WORK TO COMPLETE: Print, with no pictures, the exact lines that run from the one containing "Click the green" through the last line of the material below, both ends included.

=== Section Start ===

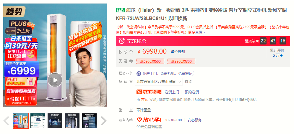
Task: Select the 满6800减600 coupon
Action: coord(150,61)
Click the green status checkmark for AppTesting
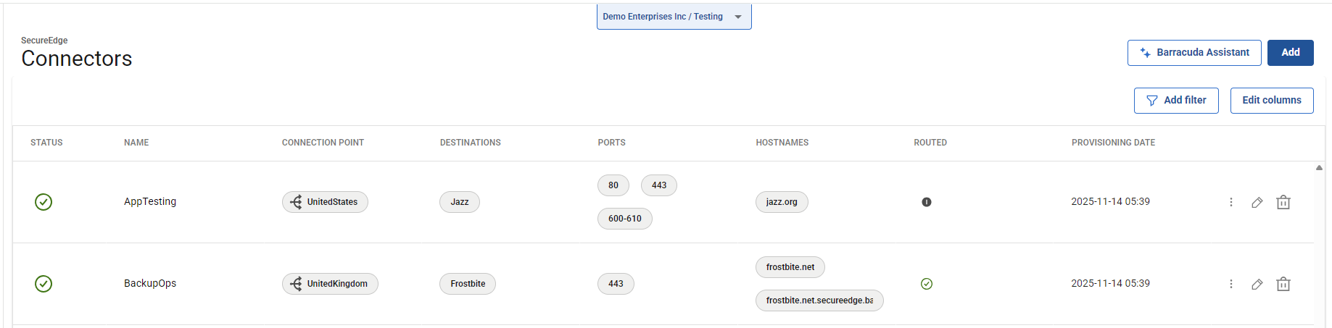Viewport: 1332px width, 328px height. (44, 202)
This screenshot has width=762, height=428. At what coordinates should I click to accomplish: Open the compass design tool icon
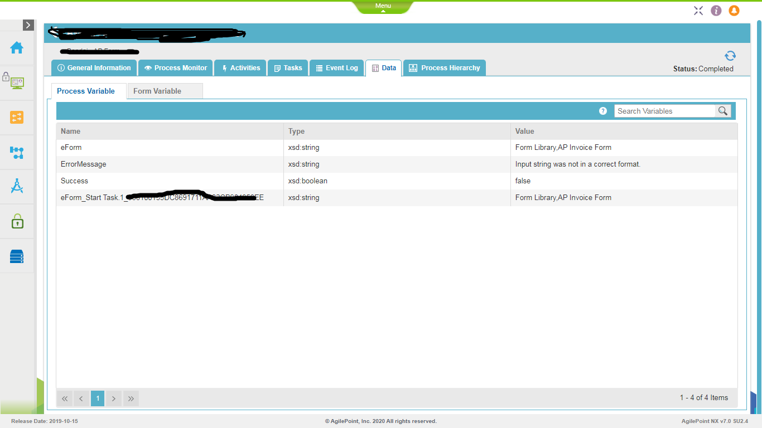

=== Section End ===

ANSWER AREA:
Click the green status checkmark for AppTesting
Viewport: 1332px width, 328px height. (44, 202)
This screenshot has width=762, height=428. At what coordinates should I click to accomplish: Open the compass design tool icon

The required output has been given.